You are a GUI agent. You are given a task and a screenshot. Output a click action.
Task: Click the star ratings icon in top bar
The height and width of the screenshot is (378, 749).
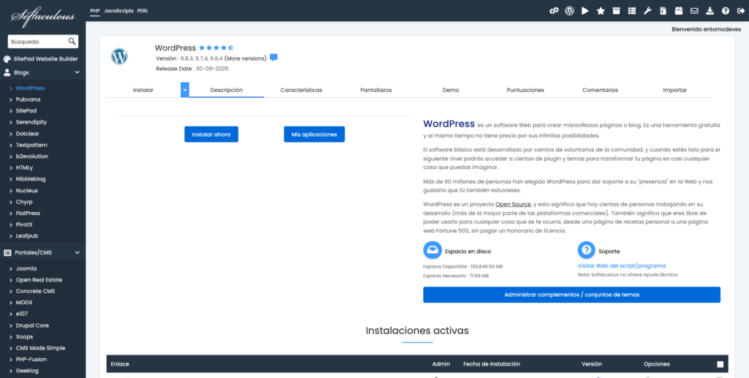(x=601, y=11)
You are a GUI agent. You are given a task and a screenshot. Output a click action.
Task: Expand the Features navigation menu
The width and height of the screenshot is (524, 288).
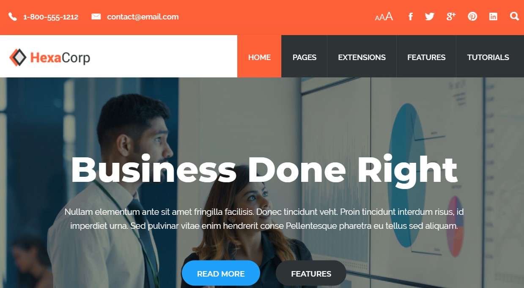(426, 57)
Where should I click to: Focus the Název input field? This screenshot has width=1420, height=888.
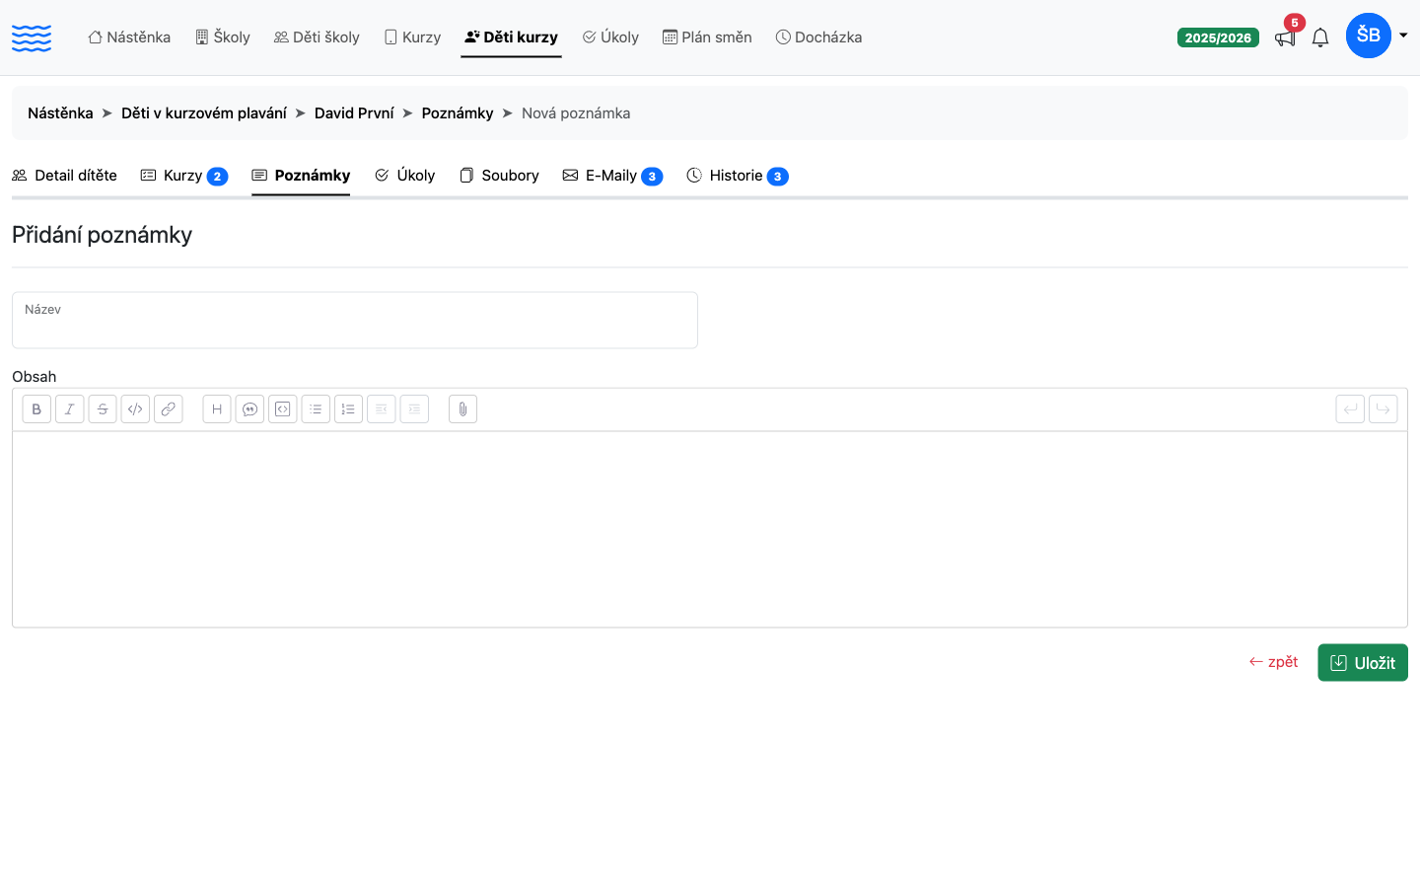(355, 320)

---*---

**How to complete this task:** Each entry above must be repeated word for word, minus its images.

**Answer box:**
You are a GUI agent. You are given a task and a screenshot. Output a click action.
Task: Click the star ratings icon in top bar
The height and width of the screenshot is (378, 749).
(x=601, y=11)
You are a GUI agent. You are given a task and a screenshot. Output a click action.
Task: Expand the Features navigation menu
The width and height of the screenshot is (524, 288).
(426, 57)
Where should I click to: Focus the Název input field? This screenshot has width=1420, height=888.
(355, 320)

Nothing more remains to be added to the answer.